There are two events in human history that have truly made me proud of my species. The first was when we put men on the Moon. The second happened just last year when society overwhelmingly favored the movie Paranormal Activity over what was previously thought to be a can't miss for that week's #1 movie slot, the latest Saw sequel. I hate the Saw movies. I hate the Saw movies more than I hate any real person. You can imagine my ecstasy last Halloween when I saw the weekend box office results and discovered that the independently made low budget Paranormal Activity had thoroughly crushed Saw VI. Mind you, I would have been happy if a pro-Nazi docu-drama called Wow, Wasn't Hitler Swell had beaten Saw VI but the fact that it was beaten by a movie I liked a lot was the sweet, buttercream icing on my schadenfreude cake. And now we have Paranormal Activity 2.
Oh yes, I did like Paranormal Activity 2. It's not quite as good as the first movie but it's still pretty good. I like the sequel for the same reasons I liked Paranormal Activity. In fact, a more apt title than Paranormal Activity 2 would be More of Paranormal Activity. That's a good thing.
The first movie was a triumph of minimalist, low budget filmmaking about a young California couple who slip into increasing levels of fear, frustration and despair when they come under siege from an evil spirit. Like Blair Witch Project, it was made to look like a documentary that the characters filmed themselves with a digital camera and was, in my opinion, the best movie to use that gimmick since Blair Witch.
The new movie is both a prequel and a sequel. Most of it takes place two months before the events of the first film with some bits at the end set in that film's aftermath. Katie and Micah, the doomed couple from the first film, are still alive and not possessed here but they're supporting characters now. Taking center stage is Katie's sister Kristi, her husband Dan and Dan's teenage daughter Ali. Dan and Kristi at first take a lot of home movies of their newborn son Hunter which allows us to see their lives up until their home is trashed by vandals. They think it's vandals anyway. That gives them the excuse to install security cameras in most rooms of the house and we once again see the slowly escalating supernatural invasion of their lives.

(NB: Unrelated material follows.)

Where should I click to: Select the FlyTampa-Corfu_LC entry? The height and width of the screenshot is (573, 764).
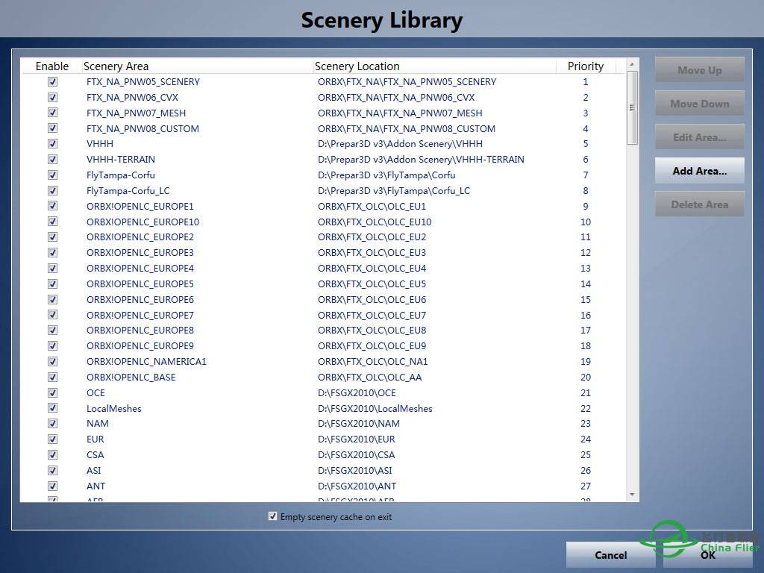128,191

They give a bit more explanation this time around as to what it is and why it's literally giving this family hell, but the hell with that. It doesn't really matter why this ghost/demon/whatever is scaring and torturing these people. What matters is that this family is terrified and, sometimes, so are we. I normally don't read other critics' reviews before I write my own but I did read Ebert's and he thought it was a bad thing that most of the frights were from Gotcha Moments. That's true. For the most part, people are going about their lives when all of a sudden BAM all the kitchen drawers and cabinets open at once or BAM someone gets dragged down to the basement by an invisible force. Yes, those do happen but don't worry if you haven't seen it. The fact that you know they're coming won't help you prepare for them. You won't know when they're coming. Oh, you'll watch for them. Your eyes keep scanning up and down the screen looking for a shoe moving by itself or a pan falling from its hook for no reason but you won't know when that will happen. You just know it will.

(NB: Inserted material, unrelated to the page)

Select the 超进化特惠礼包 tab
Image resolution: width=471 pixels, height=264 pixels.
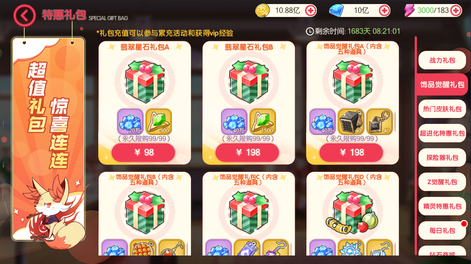coord(442,133)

The Gotcha Moments along with the sheer normalcy interrupted by the increasing feelings of dread and inevitable doom worked for me. If it doesn't sound like it will work for you, don't join the people who gave this movie a record breaking opening weekend. Hell, go see Saw VII this weekend instead. I'm sure their plot gimmick of killing people using Rube Goldberg inspired torture devices hasn't gotten old yet after 7 movies though, if you want to make me happy, this latest and supposedly last Saw film will once again be chopped up and spat out by a low budget psychological horror film whose initials are P.A.